Modernism emerged in the late 19th and early 20th centuries as a response to the dramatic changes in society and culture brought about by the end of the Victorian period and the First World War. Modernist writers often focused on the inner workings of the human mind, trying to depict the flow of time, and on the subjective nature of reality. Mansfield's narrative style is full of this focus on individual experience. She thinks intensely about the psychology of her characters and the fragmented and nonlinear way that human beings experience time and memory. Because of this, many aspects of her writing mimic the patterns of thinking and consciousness. The story’s narration often breaks from following conventional chronological time, becoming more fluid and associative as the Pinner sisters re-experience memories and flashbacks. Mansfield experiments with time, allowing the past to intermingle with the present. She does this to add nuance to her characterization and to show how Jug and Con’s shared past trauma affects their present.

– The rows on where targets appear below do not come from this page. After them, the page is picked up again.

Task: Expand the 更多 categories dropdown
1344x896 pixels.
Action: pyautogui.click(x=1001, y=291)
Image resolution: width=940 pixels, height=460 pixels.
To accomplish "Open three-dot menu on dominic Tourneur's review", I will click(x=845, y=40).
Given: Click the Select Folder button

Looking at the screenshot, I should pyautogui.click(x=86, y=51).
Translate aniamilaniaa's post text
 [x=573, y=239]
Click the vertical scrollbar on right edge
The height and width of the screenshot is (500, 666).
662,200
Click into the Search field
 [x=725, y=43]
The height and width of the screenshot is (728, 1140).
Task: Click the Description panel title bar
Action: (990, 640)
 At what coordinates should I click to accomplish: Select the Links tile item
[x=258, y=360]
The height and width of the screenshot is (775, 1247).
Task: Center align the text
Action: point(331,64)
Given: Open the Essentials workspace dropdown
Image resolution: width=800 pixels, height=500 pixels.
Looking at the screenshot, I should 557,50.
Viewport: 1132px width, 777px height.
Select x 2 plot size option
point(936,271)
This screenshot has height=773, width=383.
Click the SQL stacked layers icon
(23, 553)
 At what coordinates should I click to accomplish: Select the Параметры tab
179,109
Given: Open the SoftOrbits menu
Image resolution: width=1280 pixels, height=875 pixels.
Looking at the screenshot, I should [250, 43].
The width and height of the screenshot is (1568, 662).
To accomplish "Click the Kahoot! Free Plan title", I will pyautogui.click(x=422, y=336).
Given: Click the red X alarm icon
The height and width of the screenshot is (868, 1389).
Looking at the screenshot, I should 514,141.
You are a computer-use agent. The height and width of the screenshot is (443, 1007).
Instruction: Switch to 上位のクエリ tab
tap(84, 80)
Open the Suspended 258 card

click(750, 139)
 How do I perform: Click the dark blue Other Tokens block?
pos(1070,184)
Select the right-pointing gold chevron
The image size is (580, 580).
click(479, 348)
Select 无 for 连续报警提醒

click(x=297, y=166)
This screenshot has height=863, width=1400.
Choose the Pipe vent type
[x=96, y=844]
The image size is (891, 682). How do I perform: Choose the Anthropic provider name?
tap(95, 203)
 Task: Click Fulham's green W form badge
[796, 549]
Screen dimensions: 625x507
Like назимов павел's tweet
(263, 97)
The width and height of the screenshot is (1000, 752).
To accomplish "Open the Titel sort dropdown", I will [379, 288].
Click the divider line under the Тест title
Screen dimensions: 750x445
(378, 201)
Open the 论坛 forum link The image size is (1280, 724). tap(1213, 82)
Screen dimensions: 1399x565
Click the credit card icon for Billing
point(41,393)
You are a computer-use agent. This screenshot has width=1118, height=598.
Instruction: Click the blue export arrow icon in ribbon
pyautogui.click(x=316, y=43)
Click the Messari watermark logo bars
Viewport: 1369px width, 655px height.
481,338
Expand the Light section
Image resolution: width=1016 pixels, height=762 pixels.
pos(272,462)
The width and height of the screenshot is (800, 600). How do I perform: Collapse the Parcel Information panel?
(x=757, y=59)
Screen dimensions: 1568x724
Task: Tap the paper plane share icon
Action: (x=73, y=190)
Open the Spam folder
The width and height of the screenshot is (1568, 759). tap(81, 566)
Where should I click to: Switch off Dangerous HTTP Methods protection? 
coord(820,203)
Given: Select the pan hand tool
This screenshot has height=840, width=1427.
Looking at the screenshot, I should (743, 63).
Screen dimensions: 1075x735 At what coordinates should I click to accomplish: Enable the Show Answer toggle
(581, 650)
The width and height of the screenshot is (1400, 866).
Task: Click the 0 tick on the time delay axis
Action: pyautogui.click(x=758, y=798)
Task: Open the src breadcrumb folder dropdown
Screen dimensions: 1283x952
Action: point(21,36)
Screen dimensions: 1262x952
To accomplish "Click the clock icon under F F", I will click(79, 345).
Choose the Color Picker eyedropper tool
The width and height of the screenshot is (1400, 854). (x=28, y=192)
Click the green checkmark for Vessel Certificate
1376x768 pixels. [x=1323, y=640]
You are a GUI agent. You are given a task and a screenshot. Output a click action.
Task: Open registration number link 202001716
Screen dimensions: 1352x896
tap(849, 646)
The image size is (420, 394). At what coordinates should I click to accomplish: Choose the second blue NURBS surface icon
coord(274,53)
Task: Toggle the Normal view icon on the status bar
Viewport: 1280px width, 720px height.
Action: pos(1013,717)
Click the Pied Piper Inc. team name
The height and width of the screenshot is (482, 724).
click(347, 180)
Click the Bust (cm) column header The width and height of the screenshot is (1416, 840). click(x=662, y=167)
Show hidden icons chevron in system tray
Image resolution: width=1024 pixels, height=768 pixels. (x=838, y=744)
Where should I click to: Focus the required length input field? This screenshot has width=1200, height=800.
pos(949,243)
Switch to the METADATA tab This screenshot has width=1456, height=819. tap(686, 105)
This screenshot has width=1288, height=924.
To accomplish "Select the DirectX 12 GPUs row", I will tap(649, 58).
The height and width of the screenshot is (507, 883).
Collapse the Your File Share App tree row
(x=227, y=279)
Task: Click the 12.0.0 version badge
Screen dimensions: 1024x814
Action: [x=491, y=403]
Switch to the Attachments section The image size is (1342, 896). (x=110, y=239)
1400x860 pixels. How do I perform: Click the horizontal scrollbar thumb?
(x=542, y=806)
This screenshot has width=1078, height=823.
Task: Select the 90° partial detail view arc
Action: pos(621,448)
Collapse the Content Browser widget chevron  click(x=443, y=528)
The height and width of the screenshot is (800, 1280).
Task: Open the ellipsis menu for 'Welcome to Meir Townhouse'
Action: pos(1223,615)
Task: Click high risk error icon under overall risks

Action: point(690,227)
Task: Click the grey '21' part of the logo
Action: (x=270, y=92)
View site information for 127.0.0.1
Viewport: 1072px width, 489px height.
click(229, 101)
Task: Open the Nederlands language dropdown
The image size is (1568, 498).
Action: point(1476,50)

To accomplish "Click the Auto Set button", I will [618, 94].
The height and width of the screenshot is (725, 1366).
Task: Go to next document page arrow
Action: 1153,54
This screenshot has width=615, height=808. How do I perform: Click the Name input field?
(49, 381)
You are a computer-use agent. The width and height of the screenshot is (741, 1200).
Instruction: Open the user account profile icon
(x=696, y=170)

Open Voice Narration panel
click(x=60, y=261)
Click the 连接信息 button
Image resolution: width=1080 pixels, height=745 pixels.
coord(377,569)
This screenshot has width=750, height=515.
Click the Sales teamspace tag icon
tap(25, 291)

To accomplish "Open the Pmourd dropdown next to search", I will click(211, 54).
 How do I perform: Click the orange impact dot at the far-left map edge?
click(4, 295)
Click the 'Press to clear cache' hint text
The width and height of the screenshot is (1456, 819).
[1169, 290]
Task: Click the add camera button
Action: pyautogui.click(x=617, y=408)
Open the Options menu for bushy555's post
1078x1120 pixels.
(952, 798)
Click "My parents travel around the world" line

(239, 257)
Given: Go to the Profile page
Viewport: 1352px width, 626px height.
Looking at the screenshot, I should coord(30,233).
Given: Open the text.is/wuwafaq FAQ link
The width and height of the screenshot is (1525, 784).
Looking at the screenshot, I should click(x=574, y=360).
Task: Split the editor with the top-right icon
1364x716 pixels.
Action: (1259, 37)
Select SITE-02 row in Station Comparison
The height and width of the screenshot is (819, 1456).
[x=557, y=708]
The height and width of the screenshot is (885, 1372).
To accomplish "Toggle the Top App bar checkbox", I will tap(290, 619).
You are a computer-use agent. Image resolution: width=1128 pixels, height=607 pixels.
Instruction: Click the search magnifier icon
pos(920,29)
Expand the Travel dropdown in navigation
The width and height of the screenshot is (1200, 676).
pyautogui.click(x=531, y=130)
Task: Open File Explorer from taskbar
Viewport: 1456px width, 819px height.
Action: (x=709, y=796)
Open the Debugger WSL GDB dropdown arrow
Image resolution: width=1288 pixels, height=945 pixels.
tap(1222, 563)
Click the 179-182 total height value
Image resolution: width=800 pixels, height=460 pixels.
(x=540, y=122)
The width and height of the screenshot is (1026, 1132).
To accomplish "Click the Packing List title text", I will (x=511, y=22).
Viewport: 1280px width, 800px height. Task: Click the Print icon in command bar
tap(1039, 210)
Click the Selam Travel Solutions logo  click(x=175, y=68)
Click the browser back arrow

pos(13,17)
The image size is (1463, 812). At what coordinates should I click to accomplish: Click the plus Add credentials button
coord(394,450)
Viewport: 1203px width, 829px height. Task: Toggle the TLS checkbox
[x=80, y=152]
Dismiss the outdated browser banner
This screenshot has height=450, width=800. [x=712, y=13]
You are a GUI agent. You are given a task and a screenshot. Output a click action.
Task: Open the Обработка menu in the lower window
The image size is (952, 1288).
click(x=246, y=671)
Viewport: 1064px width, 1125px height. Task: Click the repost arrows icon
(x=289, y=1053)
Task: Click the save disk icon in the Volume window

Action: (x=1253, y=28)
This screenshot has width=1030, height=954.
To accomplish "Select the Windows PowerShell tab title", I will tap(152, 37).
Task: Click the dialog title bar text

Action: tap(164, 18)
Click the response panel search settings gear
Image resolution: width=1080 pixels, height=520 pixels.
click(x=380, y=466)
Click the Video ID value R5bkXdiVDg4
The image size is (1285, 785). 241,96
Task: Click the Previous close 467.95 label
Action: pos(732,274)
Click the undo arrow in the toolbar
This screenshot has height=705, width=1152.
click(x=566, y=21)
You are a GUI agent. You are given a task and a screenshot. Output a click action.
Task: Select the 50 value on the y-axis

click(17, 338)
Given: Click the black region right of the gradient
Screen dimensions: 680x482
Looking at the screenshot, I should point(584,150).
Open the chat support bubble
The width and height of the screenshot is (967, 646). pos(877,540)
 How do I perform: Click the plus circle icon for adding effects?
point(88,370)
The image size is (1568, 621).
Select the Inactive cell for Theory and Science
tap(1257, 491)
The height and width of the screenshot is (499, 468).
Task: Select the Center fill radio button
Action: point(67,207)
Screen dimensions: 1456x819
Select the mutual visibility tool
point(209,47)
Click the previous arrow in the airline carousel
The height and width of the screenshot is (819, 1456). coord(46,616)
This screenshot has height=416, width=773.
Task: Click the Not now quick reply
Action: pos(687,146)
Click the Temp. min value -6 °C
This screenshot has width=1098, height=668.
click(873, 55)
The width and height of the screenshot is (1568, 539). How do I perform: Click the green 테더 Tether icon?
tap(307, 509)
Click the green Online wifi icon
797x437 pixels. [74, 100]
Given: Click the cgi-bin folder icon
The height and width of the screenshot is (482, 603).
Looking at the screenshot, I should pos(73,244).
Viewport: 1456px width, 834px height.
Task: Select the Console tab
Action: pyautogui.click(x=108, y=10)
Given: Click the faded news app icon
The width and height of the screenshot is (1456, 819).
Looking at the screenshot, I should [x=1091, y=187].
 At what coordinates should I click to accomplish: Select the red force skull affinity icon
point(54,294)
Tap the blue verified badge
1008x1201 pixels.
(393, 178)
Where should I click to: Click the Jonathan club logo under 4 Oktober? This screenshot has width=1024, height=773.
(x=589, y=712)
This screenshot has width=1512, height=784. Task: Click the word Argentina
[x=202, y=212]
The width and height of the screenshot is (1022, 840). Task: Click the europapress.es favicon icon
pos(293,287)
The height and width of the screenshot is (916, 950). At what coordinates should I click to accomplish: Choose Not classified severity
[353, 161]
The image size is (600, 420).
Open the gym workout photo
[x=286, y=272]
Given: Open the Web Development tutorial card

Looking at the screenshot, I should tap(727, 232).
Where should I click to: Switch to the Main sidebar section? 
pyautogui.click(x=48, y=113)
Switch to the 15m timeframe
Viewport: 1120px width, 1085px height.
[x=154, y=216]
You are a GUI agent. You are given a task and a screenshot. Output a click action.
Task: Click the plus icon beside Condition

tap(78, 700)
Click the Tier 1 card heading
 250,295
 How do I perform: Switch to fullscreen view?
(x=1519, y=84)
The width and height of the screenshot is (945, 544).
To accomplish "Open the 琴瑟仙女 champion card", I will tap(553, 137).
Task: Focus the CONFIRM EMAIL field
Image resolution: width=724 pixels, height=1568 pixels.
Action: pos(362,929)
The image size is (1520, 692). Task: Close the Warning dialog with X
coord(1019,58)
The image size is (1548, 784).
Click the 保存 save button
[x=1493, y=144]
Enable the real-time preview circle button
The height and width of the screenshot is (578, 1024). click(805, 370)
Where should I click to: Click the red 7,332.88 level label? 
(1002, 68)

Mansfield’s writing also often focuses on highlighting the injustices faced by women and girls, which is the central aim of a lot of feminist literature. Her narrators spend a great deal of their energy critiquing the social and financial structures that perpetuate gender inequality and class differences. Mansfield also often uses dark humor and sarcasm to show the absurdity of these limitations: the reader sees this in the Pinner sisters' interactions with Cyril, Kate, and Nurse Andrews especially. Mansfield's work is highly critical of the patriarchy, and this story is an excellent example of this; it’s literally about women being oppressed by a father figure. It contains both the overt patriarchy represented by the “late Colonel” and its broader British context that dictates their roles as women. The narrative exposes how these social constraints crush their potential, forcing them into childlike submission and dependency.